Given the complexity of the UK tax system it is also not uncommon that mistakes are made within overseas structures. For those who have not paid the right amount of tax historically, making a disclosure to HMRC as soon as the inaccuracy is spotted is key. Options include: 

  • Digital disclosure service (the Worldwide Disclosure Facility) or any other service provided by HMRC as a means of correcting tax non-compliance. 
  • Amend an existing tax return or deliver a new tax return. 
  • Amend in the course of an enquiry into the individual’s tax affairs. 
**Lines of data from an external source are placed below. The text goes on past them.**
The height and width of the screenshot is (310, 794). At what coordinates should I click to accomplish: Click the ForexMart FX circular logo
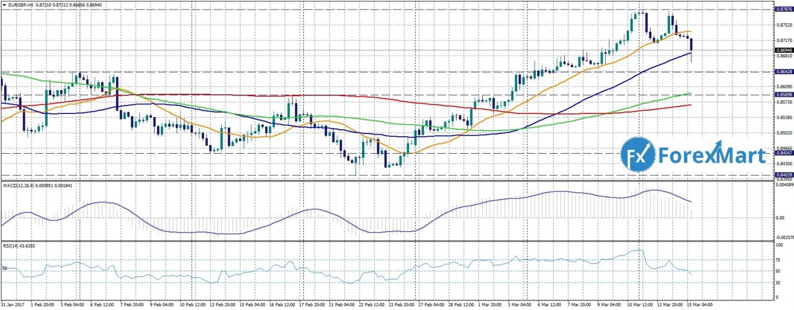tap(637, 155)
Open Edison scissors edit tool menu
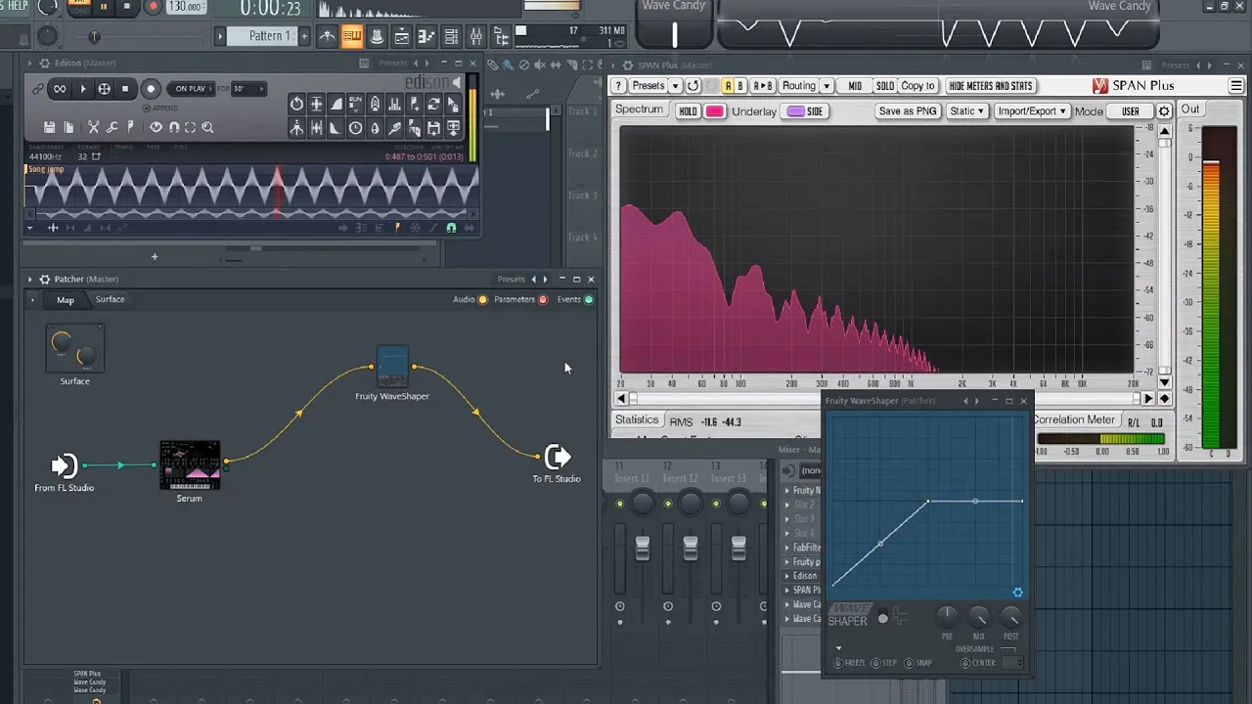Viewport: 1252px width, 704px height. [x=94, y=127]
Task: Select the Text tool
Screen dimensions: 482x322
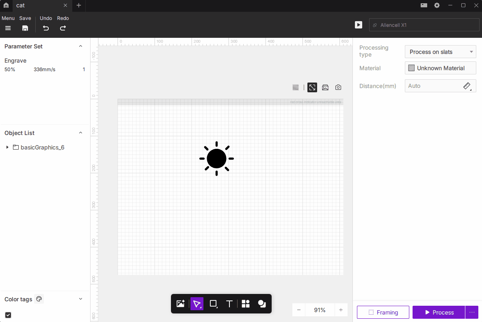Action: (229, 304)
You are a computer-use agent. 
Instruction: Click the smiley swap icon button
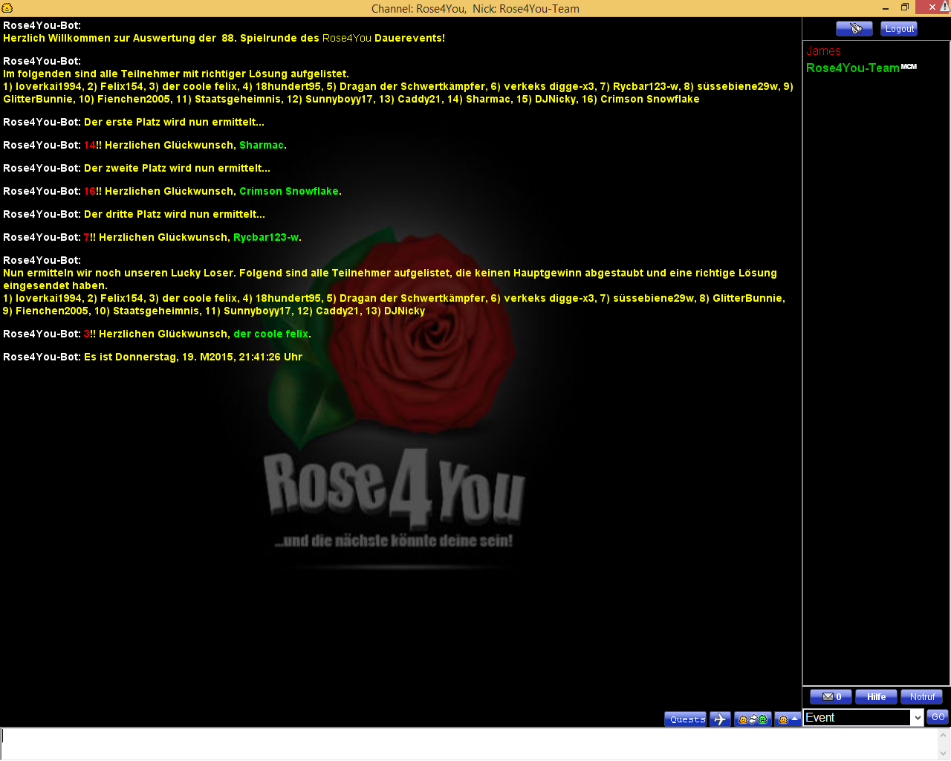(x=752, y=719)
What if there is an area of ambiguity? 

There are many areas relevant to UK tax law which may be considered ambiguous or open to interpretation. As an example, a person’s domicile position can best be thought of as a subjective concept due to the mental element which requires a settled intention, or lack thereof as the case may be, to reside permanently or indefinitely in a particular jurisdiction. It is the intention that is the most important element and, unsurprisingly, the most difficult thing to prove. 

The difficulty that the RTC and FTC regime presents is that by effectively removing any consideration of causal behaviour when considering the application of penalties, a client who had taken advice and had a supportable filing position relating to a subjective point, may find himself potentially subject to the FTC penalties should that position later be challenged by HMRC and conceded by the client for whatever reason, be it the professional costs or the personal stress of defending the enquiry. Advisers will need to ensure that clients are aware of the risks of the RTC and FTC regime when considering any areas of potential ambiguity. 

Reasonable excuse defence

If a failure to correct has occurred, the only way to avoid the FTC penalty is to have a reasonable excuse. The draft legislation provides that ‘where P relied on any other person to do anything that cannot be a reasonable excuse unless P took reasonable care to avoid the failure’. It further provides ‘reliance on advice is to be taken automatically not to be a reasonable excuse if it is disqualified’. 

Advice is disqualified if  

  • the advice was given to P by an interested person, 
  • the advice was given to P as a result of arrangements made between an interested person and the person who gave the advice, 
  • the person who gave the advice did not have appropriate expertise for giving the advice, 
  • the advice failed to take account of all P’s individual circumstances (so far as relevant to the matters to which the advice relates), or 
  • the advice was addressed to, or was given to, a person other than P. 

Broadly for these circumstances ‘an interested person’ means a person who either participated in relevant avoidance arrangements or who for any consideration facilitated the entering into relevant avoidance arrangements and ‘avoidance arrangements’ means arrangements as respects which, in all the circumstances, it would be reasonable to conclude that their main purpose, or one of their main purposes, is the obtaining of a tax advantage. The term ‘facilitated’ is not defined in the legislation. 

Although the concept of ‘Disqualified Advice’ has no impact on whether the taxpayer has satisfied their obligation to make a complete and accurate return, the potential impact on penalties will mean that in some situations careful analysis will be needed during the RTC period of the extent to which historic advice may need to be supplemented or extended, possibly involving an additional advisor or tax counsel. It may also be appropriate to consider whether a full factual disclosure should be made to HMRC before the end of the RTC window.  

The future of transparency

The complexity of UK tax law and the increasingly tough sanctions for errors, even if entirely innocent in nature, means that it is crucial that clients receive the right advice. Given the wider economic conditions in the UK, the tax transparency agenda and associated revenue powers will continue to evolve and lead to some further changes in HMRC’s approach. Some key actions points to consider are: 

  • Make clients aware of their compliance and reporting obligations and the relevant deadlines under the various transparency initiatives, including the Trust Register.
  • Advise clients with offshore interests to review their affairs to ensure there are no errors or omissions 
  • Where any errors are discovered, assist the client makes a full and prompt disclosure to HMRC. 
  • Retain documentation and correspondence, particularly that which shows a potential offshore tax ambiguity was reviewed and addressed appropriately. 
  • Carefully consider whether any advice provided could be ‘disqualified advice’ and whether this needs to be supplemented or extended.